Mas continuou intacto o poder de interpretar com precisão os dramas folhetinescos descritos nas letras de Vida de bailarina (Chocolate e Américo Seixas, 1953), Balada triste (Douglas Vogeler e Esdras Pereira da Silva, 1958) e Fósforo queimado (Paulo Menezes, Milton Legey e Roberto Lamego, 1953) – para citar somente três músicas dos anos 1950 que atravessaram o tempo na voz referencial de Angela Maria, cantora que inspirou colegas do porte de Elis Regina (1945 – 1982).
Última remanescente das grandes cantoras da era do rádio, Angela Maria por muitas vezes pareceu cantar com lágrima na voz. O que reforçou o laço invisível que ligava a cantora à alma e ao coração do povo brasileiro.
Por evocar as emoções básicas do ouvinte, a Sapoti amargou muitas vezes o desprezo da crítica e das elites culturais. Não raro, foi vista, ouvida e interpretada – no calor da hora – como uma cantora de aura kitsch. Cafona, em bom português. Sobretudo nos anos 1960, década marcada pela expansão da Bossa Nova surgida em 1958, pela aparição da MPB na plataforma dos festivais da canção e pela explosão do repertório pop da Jovem Guarda.
A cantora Angela Maria e Roberto Carlos: afinidades entre o 'Rei' e a 'Rainha' da era do rádio — Foto: Reprodução / Facebook
Não por acaso, é nessa década de 1960 que a discografia de Angela ficou mais irregular, com concessões ao mercado que culminaram em 1969 com a edição de álbum intitulado Angela em tempo jovem, tentativa vã de atualizar cantora de talento e voz atemporais.
A partir de 1975, ano do sucesso Tango pra Tereza (Jair Amorim e Evaldo Gouveia, 1975), a carreira de Angela começou a voltar para os trilhos habituais. Ela já não era a rainha do rádio e das paradas, pois a dinastia da MPB já estava no poder, mas voltou a ser respeitada, gravando discos condizentes com o estilo que entronizara a partir de 1951.

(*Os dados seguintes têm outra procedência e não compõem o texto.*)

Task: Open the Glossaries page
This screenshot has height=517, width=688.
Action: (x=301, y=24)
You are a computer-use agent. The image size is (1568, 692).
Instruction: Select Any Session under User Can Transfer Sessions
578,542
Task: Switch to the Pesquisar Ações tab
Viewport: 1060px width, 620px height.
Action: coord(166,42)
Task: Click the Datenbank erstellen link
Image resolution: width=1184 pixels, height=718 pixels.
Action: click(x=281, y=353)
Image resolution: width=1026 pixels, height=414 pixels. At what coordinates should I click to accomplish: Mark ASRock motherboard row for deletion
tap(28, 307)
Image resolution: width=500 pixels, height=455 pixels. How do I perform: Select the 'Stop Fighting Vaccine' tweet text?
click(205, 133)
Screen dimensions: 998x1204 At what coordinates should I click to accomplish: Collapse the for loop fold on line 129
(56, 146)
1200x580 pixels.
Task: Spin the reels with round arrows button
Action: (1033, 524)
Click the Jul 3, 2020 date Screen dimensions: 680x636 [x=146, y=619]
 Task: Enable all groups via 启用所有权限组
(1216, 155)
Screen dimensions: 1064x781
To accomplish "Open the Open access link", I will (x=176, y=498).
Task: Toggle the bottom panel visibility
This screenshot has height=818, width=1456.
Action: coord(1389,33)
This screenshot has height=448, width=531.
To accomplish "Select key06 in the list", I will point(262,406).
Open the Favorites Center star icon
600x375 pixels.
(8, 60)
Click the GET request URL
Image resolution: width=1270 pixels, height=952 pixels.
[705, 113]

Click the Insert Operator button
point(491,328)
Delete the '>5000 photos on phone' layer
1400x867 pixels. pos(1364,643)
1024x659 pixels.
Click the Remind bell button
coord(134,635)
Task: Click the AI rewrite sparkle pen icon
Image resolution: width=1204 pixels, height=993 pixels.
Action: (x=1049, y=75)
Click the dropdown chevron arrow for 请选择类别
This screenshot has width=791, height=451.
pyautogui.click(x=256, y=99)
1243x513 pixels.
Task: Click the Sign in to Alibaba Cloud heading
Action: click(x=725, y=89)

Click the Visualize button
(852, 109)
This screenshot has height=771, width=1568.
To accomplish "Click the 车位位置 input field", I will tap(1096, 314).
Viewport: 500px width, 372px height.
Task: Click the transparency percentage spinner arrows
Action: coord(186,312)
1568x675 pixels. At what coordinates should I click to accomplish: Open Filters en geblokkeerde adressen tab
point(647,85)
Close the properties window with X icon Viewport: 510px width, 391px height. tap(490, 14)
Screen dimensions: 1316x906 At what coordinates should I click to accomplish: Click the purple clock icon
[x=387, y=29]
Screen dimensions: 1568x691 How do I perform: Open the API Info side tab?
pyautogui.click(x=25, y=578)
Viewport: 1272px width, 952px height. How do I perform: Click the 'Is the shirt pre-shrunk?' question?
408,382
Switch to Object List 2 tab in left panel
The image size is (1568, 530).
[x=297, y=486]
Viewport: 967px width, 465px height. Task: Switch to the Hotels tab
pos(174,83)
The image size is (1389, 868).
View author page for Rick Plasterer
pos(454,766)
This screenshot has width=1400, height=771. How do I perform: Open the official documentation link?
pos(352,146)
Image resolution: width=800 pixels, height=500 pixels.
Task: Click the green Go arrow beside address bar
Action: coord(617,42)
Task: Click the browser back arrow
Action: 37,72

Com o passar do tempo, Angela foi ganhando cada vez mais respeito. Em 1987, Cazuza (1958 – 1990) a presenteou com a rumba Tapas na cara. Em 1996, a nata da MPB – Caetano Veloso, Chico Buarque, Djavan, Fafá de Belém, Gal Costa, Maria Bethânia, Milton Nascimento e Ney Matogrosso, entre outros – a reverenciou em álbum intitulado Amigos e aberto com a participação dele, o Rei Roberto Carlos, ali na condição de súdito desta eterna rainha do canto popular brasileira.
Abelim Maria da Cunha se foi, mas Angela Maria fica para sempre entronizada como cantora que soube dar voz às emoções do povo brasileiro.